▶ _Requirement_: In every line of the records, look for "agent", then report how many lines have it and nothing else.
[Opening Data extracts section]
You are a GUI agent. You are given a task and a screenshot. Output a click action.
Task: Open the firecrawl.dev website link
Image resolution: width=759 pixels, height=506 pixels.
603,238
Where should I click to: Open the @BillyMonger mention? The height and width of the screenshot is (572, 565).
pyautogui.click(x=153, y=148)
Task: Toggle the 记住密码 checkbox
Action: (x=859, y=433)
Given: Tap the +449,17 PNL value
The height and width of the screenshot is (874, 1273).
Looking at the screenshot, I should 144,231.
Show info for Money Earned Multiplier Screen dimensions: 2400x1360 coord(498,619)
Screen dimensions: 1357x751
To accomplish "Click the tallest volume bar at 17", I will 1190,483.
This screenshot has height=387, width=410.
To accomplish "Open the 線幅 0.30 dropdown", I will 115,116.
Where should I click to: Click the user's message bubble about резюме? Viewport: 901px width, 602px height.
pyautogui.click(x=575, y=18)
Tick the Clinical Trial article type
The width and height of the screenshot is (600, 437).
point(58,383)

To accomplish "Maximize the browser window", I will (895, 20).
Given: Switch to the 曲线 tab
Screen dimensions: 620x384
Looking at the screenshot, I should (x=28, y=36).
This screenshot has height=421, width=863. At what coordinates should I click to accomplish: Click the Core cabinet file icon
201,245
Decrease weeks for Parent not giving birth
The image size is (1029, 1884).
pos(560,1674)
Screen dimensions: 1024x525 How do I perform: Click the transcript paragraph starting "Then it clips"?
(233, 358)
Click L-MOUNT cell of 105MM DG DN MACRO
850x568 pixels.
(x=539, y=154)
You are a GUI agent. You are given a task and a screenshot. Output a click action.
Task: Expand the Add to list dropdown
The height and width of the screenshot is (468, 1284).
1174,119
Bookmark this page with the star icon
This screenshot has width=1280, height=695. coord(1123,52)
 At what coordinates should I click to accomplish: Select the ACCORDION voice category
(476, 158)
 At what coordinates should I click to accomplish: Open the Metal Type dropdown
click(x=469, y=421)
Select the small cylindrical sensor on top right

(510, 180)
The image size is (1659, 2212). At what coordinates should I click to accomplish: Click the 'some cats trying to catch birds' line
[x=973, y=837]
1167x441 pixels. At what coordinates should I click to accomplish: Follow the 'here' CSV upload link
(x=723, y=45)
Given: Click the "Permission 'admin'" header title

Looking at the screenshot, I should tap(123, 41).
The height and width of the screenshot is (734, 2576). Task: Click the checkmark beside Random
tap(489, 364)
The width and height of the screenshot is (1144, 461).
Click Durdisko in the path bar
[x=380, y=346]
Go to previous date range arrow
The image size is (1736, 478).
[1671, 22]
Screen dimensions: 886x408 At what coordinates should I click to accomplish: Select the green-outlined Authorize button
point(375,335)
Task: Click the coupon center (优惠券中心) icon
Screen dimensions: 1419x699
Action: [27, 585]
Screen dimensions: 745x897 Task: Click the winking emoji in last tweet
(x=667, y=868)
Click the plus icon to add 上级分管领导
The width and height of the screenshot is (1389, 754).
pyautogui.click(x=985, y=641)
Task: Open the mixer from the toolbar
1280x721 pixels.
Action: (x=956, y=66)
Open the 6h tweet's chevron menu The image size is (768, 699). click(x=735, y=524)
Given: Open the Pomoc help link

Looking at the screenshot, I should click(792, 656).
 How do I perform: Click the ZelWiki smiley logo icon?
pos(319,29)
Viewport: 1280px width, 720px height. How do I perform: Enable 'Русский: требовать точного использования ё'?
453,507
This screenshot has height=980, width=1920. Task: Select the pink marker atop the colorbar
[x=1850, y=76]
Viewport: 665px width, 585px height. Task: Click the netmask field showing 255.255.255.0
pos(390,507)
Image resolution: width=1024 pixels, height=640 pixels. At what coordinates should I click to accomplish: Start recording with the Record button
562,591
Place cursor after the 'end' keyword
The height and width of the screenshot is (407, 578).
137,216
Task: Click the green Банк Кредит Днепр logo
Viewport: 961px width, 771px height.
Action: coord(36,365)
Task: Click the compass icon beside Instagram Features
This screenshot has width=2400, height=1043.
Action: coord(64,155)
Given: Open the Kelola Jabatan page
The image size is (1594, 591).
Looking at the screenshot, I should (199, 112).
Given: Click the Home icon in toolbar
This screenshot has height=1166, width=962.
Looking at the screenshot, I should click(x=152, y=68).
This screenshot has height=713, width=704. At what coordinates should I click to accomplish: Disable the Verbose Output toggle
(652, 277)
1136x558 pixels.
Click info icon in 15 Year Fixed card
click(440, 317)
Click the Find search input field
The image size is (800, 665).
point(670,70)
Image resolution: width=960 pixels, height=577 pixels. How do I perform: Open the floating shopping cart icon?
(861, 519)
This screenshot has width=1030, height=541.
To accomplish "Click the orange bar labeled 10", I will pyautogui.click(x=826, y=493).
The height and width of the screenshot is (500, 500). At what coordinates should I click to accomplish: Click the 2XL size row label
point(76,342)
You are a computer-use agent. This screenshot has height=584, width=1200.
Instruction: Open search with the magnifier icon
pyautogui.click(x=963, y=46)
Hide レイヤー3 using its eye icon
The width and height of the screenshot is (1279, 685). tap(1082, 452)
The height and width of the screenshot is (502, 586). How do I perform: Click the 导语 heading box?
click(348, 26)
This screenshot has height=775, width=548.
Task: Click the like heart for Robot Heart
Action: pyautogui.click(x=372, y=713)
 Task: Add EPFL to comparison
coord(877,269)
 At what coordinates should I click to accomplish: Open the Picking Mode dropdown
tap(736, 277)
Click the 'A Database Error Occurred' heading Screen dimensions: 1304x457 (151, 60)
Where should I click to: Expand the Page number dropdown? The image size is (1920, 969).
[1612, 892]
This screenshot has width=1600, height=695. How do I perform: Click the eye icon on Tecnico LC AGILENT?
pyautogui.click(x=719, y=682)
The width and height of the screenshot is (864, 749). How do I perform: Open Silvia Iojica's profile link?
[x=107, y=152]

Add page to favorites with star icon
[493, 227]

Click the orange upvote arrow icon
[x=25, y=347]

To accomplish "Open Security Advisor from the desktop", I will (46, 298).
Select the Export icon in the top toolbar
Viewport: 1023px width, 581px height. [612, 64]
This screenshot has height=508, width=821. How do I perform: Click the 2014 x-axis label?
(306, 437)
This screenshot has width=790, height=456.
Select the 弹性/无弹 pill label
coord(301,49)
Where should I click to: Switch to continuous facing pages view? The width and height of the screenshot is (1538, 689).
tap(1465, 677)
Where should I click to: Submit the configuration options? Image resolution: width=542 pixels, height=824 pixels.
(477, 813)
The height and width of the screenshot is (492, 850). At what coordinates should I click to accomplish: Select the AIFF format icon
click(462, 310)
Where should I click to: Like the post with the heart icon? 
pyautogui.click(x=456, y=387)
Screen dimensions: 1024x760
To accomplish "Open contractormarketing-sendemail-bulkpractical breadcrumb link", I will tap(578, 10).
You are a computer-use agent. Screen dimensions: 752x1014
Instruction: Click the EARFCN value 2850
[Closing Data extracts section]
▶ _Solution_: 4